> **Problem to work on**
Give every line of the data again, exactly.

> **Source material**
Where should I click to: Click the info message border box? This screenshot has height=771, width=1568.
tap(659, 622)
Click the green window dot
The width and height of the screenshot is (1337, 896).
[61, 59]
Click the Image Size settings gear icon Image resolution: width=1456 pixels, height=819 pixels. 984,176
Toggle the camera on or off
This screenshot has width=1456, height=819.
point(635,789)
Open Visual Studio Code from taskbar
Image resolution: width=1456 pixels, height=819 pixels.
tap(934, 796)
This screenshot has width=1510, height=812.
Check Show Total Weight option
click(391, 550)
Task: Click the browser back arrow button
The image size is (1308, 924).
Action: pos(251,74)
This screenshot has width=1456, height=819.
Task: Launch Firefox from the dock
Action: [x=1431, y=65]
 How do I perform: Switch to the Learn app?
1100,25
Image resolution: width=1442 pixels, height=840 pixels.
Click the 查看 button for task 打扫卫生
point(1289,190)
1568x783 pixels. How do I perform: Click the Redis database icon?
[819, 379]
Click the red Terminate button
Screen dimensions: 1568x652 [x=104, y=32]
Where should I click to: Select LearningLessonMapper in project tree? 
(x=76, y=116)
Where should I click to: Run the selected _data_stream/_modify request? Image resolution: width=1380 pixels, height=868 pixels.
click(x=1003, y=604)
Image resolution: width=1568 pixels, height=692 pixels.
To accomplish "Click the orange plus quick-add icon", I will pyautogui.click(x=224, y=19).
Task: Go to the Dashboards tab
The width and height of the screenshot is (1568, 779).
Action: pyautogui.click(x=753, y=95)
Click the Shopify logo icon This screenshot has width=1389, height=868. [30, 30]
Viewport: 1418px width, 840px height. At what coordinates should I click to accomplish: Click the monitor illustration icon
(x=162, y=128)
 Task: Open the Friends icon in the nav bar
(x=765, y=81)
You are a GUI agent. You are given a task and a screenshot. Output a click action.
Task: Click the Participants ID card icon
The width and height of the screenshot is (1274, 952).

> **Task answer**
Where should I click to: Click the info message border box? This screenshot has height=771, width=1568.
tap(659, 622)
Click the green window dot
The width and height of the screenshot is (1337, 896).
[61, 59]
Click the Image Size settings gear icon Image resolution: width=1456 pixels, height=819 pixels. 984,176
Toggle the camera on or off
This screenshot has width=1456, height=819.
point(635,789)
Open Visual Studio Code from taskbar
Image resolution: width=1456 pixels, height=819 pixels.
tap(934, 796)
This screenshot has width=1510, height=812.
Check Show Total Weight option
click(391, 550)
Task: Click the browser back arrow button
The image size is (1308, 924).
Action: pos(251,74)
This screenshot has width=1456, height=819.
Task: Launch Firefox from the dock
Action: [x=1431, y=65]
 How do I perform: Switch to the Learn app?
1100,25
Image resolution: width=1442 pixels, height=840 pixels.
Click the 查看 button for task 打扫卫生
point(1289,190)
1568x783 pixels. How do I perform: Click the Redis database icon?
[819, 379]
Click the red Terminate button
Screen dimensions: 1568x652 [x=104, y=32]
Where should I click to: Select LearningLessonMapper in project tree? 
(x=76, y=116)
Where should I click to: Run the selected _data_stream/_modify request? Image resolution: width=1380 pixels, height=868 pixels.
click(x=1003, y=604)
Image resolution: width=1568 pixels, height=692 pixels.
To accomplish "Click the orange plus quick-add icon", I will pyautogui.click(x=224, y=19).
Task: Go to the Dashboards tab
The width and height of the screenshot is (1568, 779).
Action: pyautogui.click(x=753, y=95)
Click the Shopify logo icon This screenshot has width=1389, height=868. [30, 30]
Viewport: 1418px width, 840px height. At what coordinates should I click to accomplish: Click the monitor illustration icon
(x=162, y=128)
 Task: Open the Friends icon in the nav bar
(x=765, y=81)
You are a GUI agent. You are given a task and a screenshot. Output a click action.
Task: Click the Participants ID card icon
The width and height of the screenshot is (1274, 952).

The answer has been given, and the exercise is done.